Off the icy shores of Alaska in 1871, more than 1,200 whalers were left stranded when their 33-ship brigade was trapped in packed ice. The whalers eventually were saved, but the ships stayed, eventually sinking into the briny deep and long thought relegated to the mysteries of the sea — that is, until recently.

Archaeologists announced this week they found the fleet of the nearly 144-year-old whaling ships this fall off the coast of Alaska using sensing and sonar technology, ABC News reported. Only the hulls of two ships and the battered remains of the other 31 were found, but the finding marked the first time there had been definitive proof of the lost fleet.

The team searched a 30-mile area of coastline near Wainwright, Alaska, also found 19th century anchors, fasteners and pots whalers once used to render whale blubber into oil, ABC News reported.
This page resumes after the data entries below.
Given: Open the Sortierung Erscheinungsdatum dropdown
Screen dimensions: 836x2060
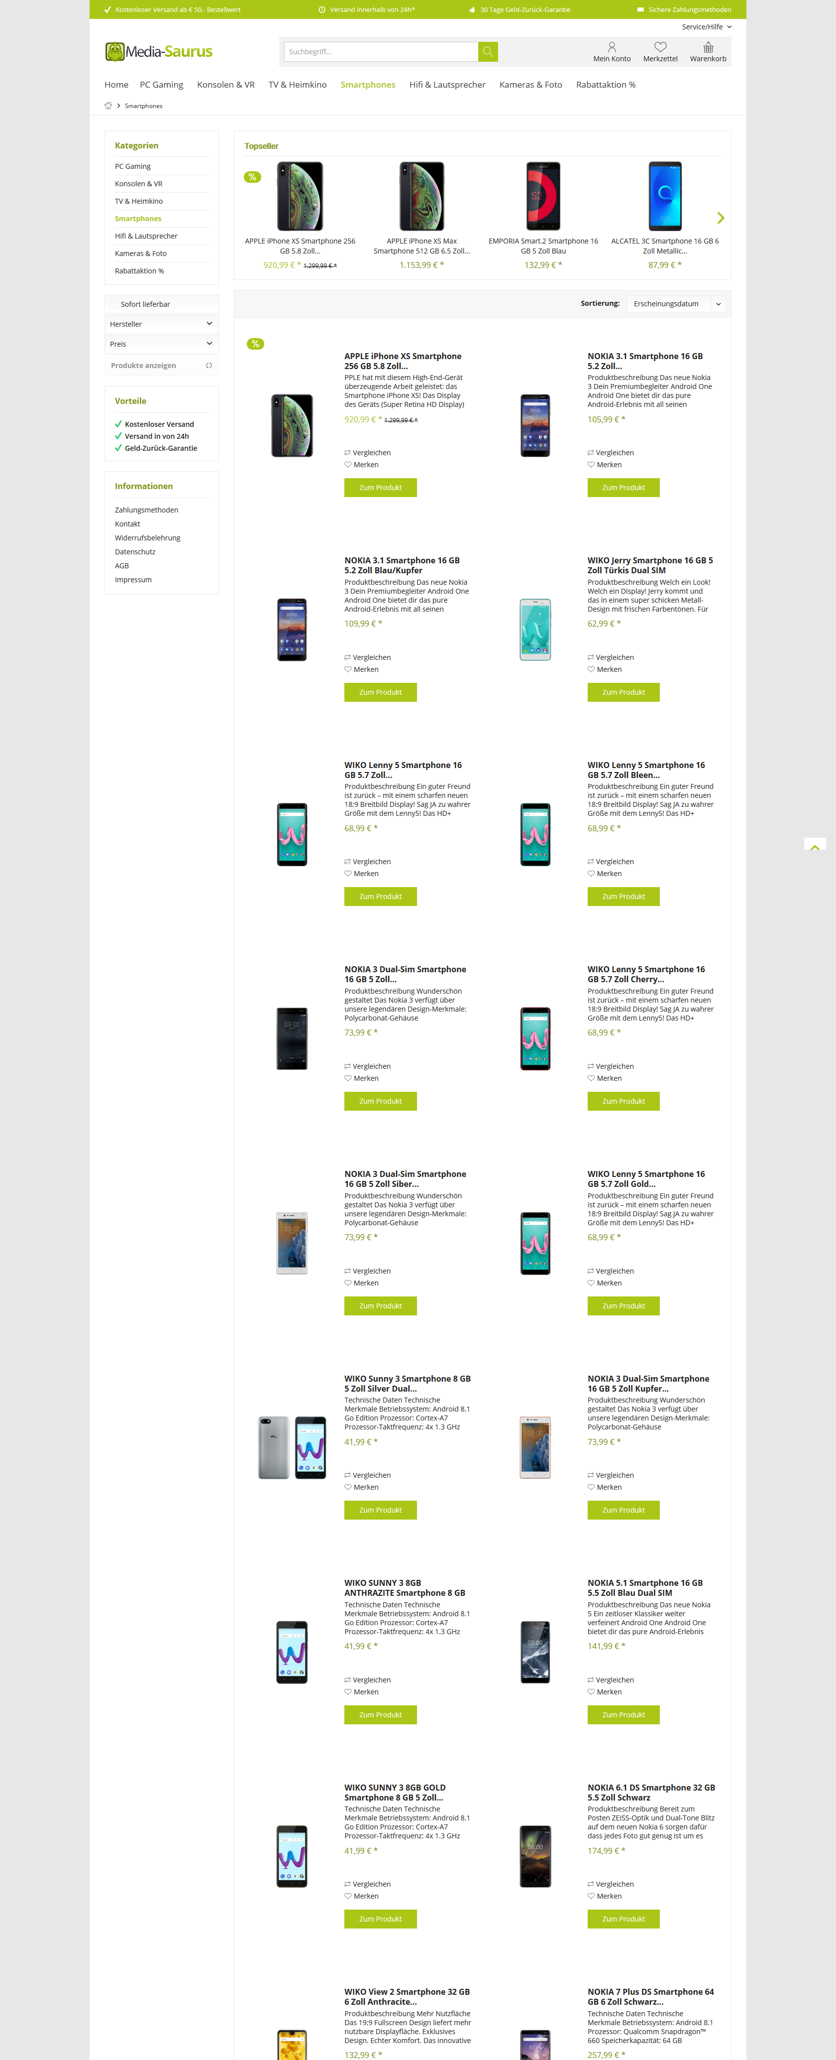Looking at the screenshot, I should coord(677,304).
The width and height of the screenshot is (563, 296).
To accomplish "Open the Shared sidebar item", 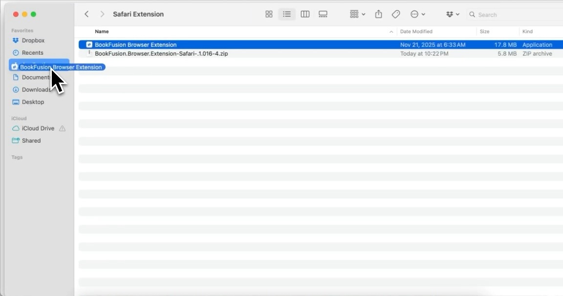I will click(x=31, y=141).
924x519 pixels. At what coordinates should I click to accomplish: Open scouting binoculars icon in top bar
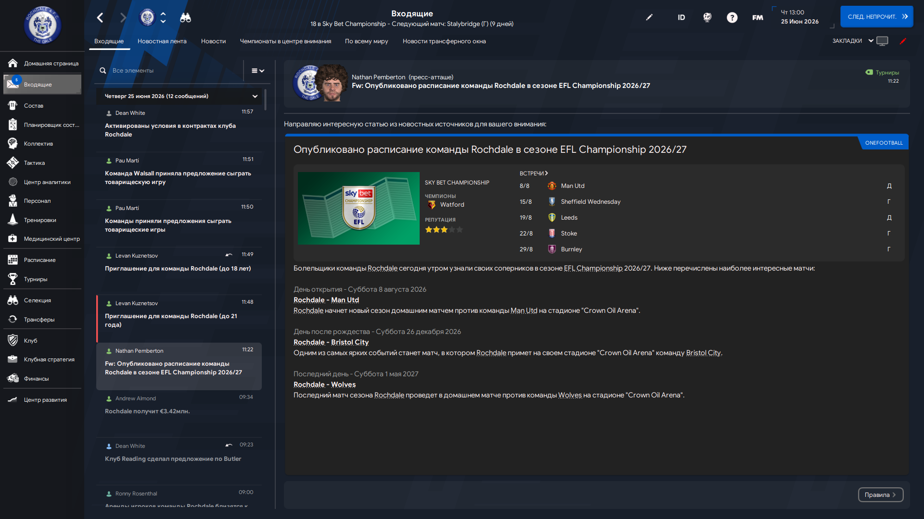[185, 18]
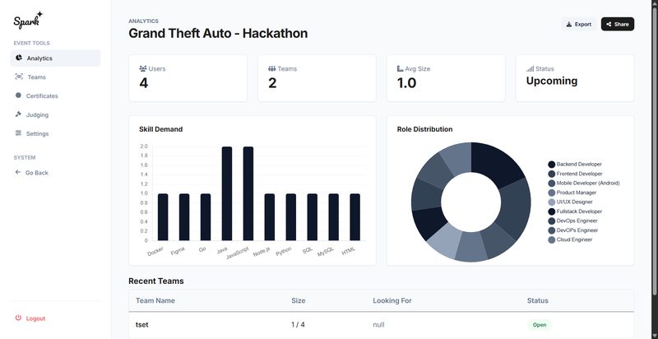The height and width of the screenshot is (339, 658).
Task: Click the Judging gavel icon
Action: (x=19, y=114)
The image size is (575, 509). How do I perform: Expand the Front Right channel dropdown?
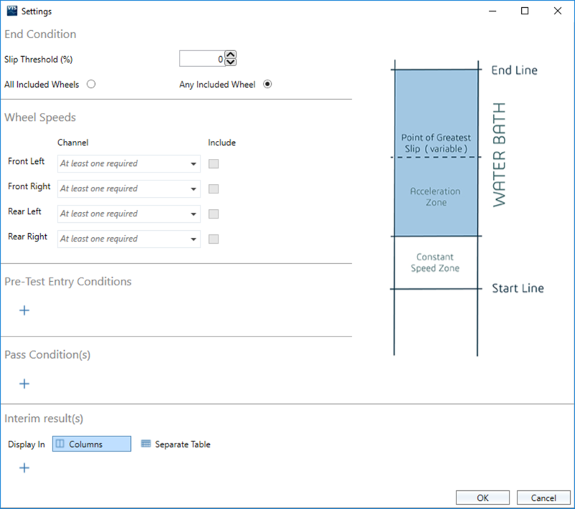pos(193,189)
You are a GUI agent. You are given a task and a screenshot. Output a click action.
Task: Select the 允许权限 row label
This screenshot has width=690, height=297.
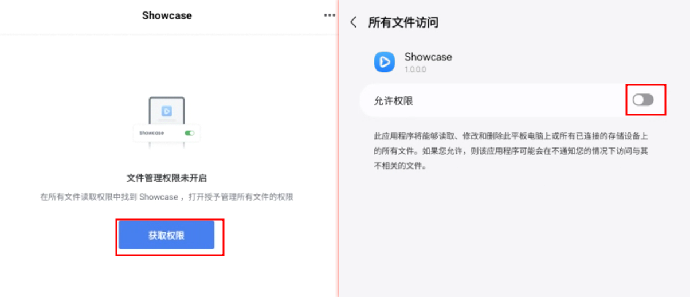coord(393,101)
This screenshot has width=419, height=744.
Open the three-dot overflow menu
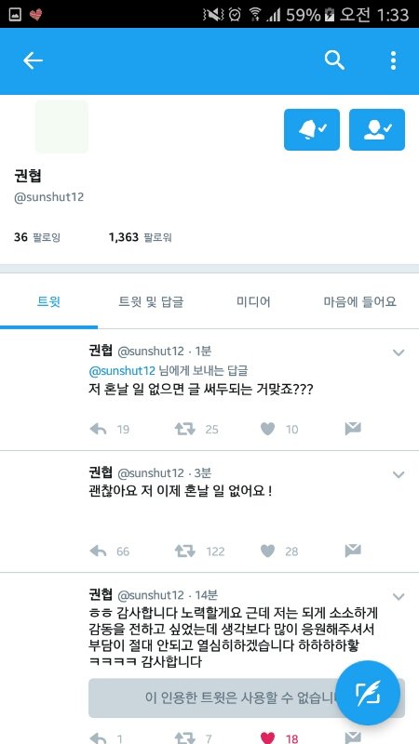click(393, 60)
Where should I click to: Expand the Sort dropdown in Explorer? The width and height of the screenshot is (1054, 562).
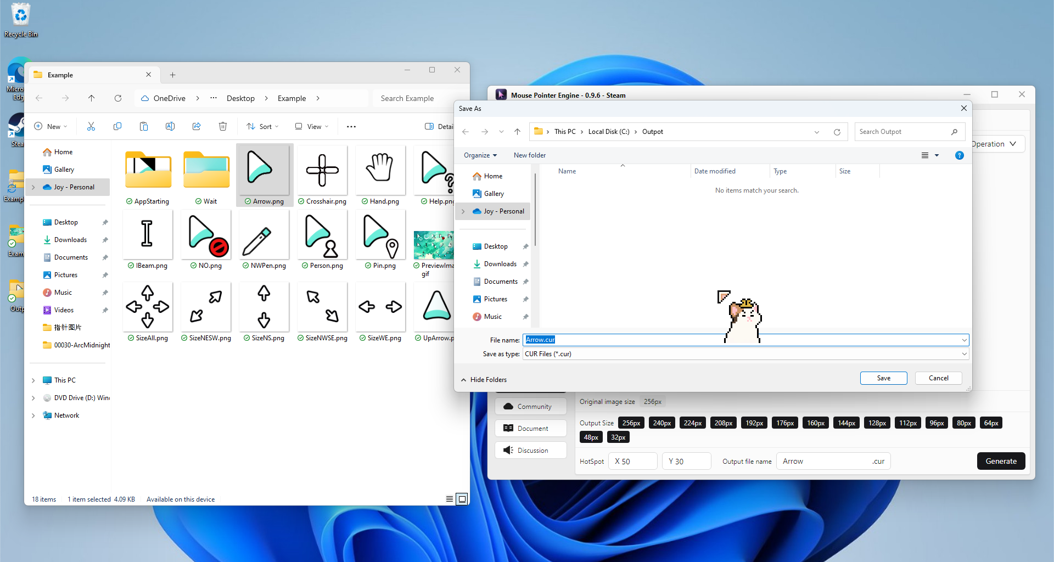(x=262, y=127)
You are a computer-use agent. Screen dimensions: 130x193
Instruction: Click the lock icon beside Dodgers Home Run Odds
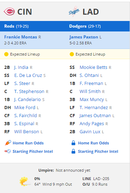[73, 143]

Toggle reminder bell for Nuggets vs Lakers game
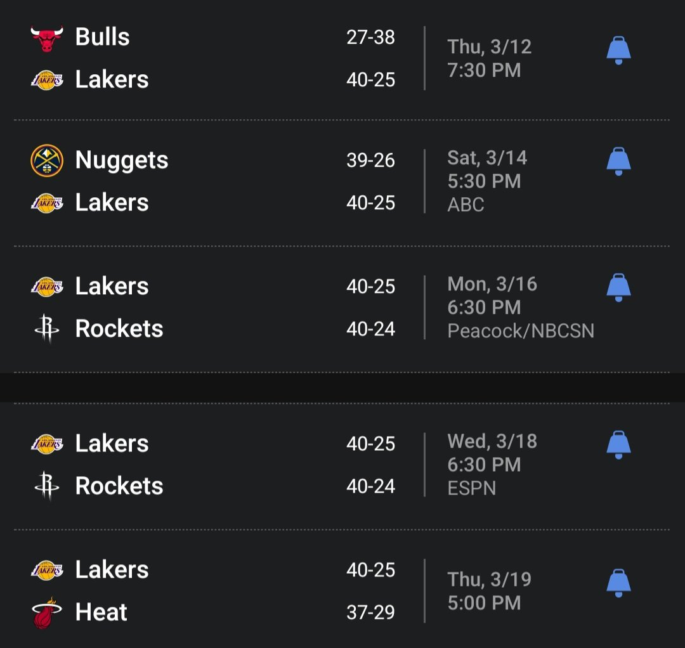tap(618, 162)
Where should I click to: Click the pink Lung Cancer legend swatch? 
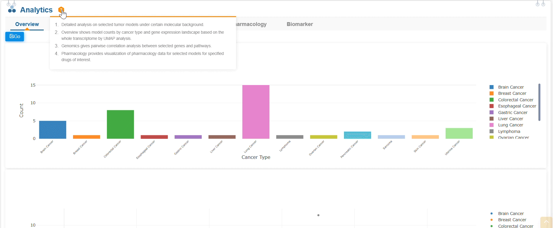tap(492, 125)
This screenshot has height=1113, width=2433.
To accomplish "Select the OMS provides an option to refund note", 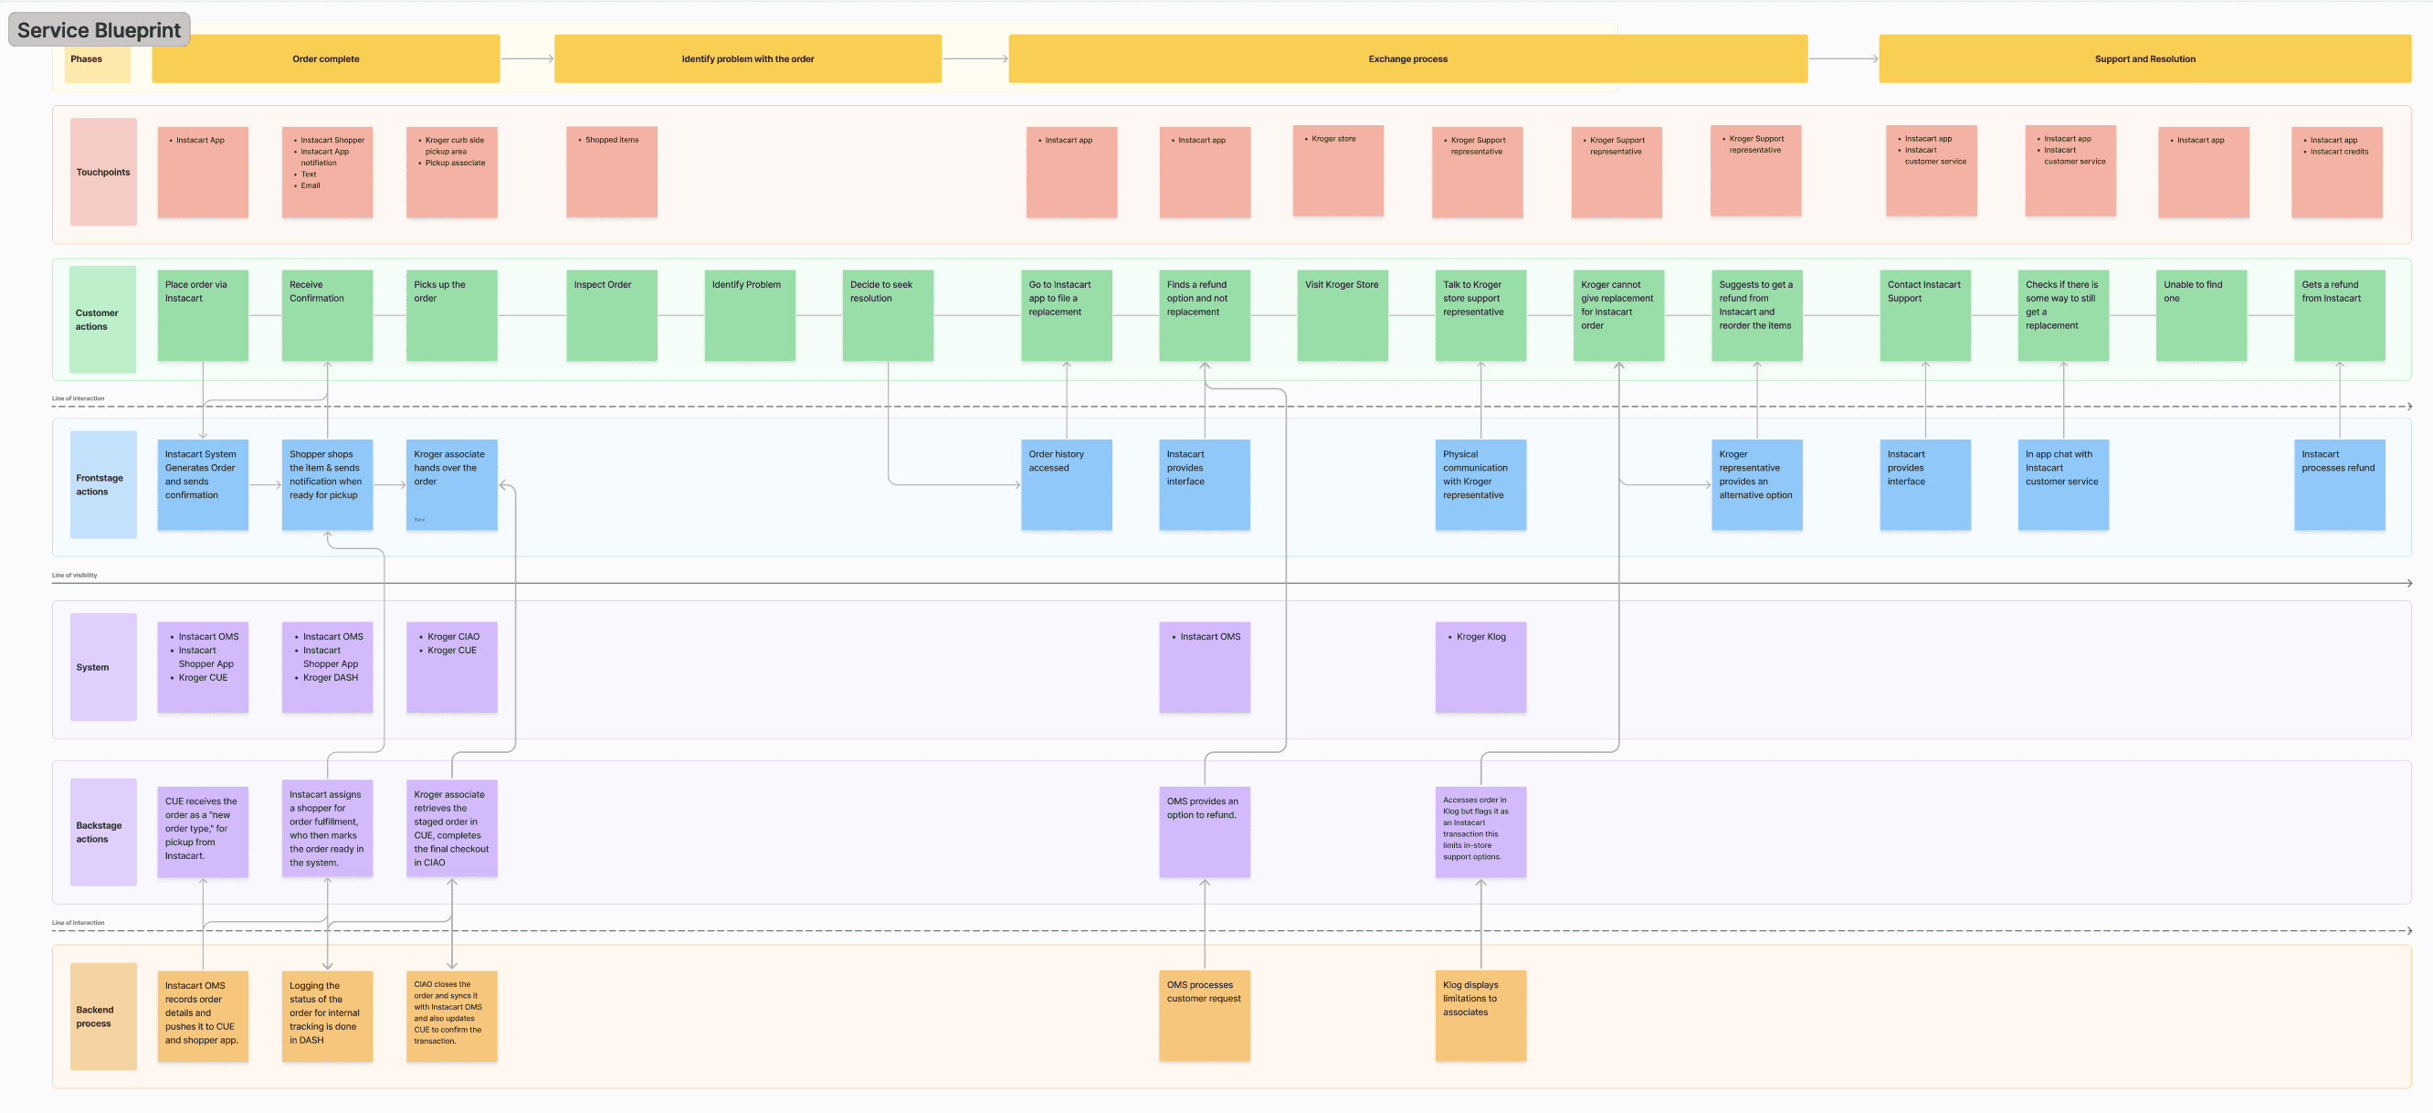I will click(x=1204, y=831).
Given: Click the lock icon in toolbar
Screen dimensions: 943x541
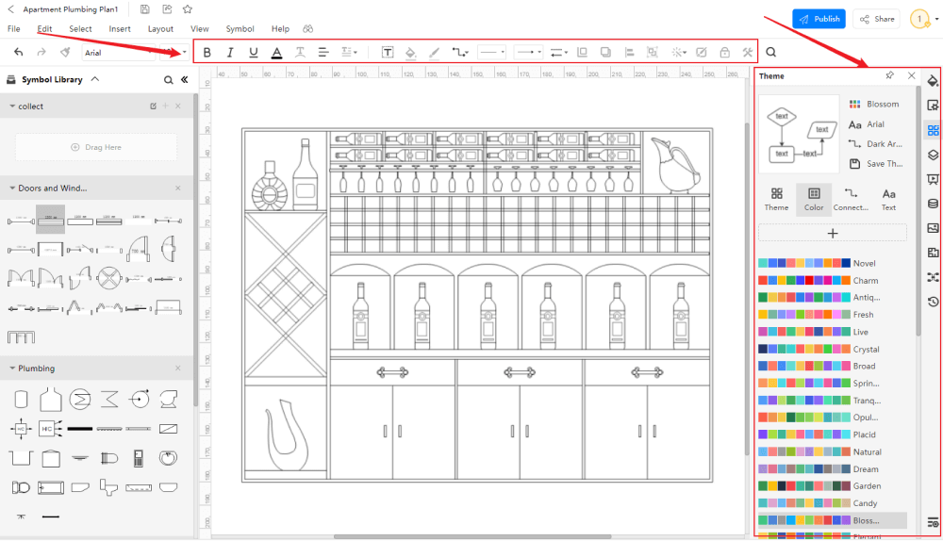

The freezing of the ships in the middle of the water led archaeologists to call it one of the main reasons behind the decline of the whaling industry.

Archaeologists pointed to climate change as a reason they were able to find the ships, CNN reported. Less ice in the Arctic, caused by climate change, created an easier path for archaeologists to get to the shipwreck.

“Until now, no one had found definitive proof of any of the lost fleet beneath the water,” Brad Barr, a National Oceanic and Atmospheric Administration archaeologist said according to CNN. “This exploration provides an opportunity to write the last chapter of this important story of American maritime heritage and also bear witness to some of the impacts of a warming climate on the region's environmental and cultural landscape, including diminishing sea ice and melting permafrost.”


Old ships, and their treasure, have long been sought by treasure hunters and archaeologists around the globe. Last month, Columbia announced treasure hunters found the wreckage of the Spanish galleon San Jose, thought to contain billions in gold, jewels and silver, reported.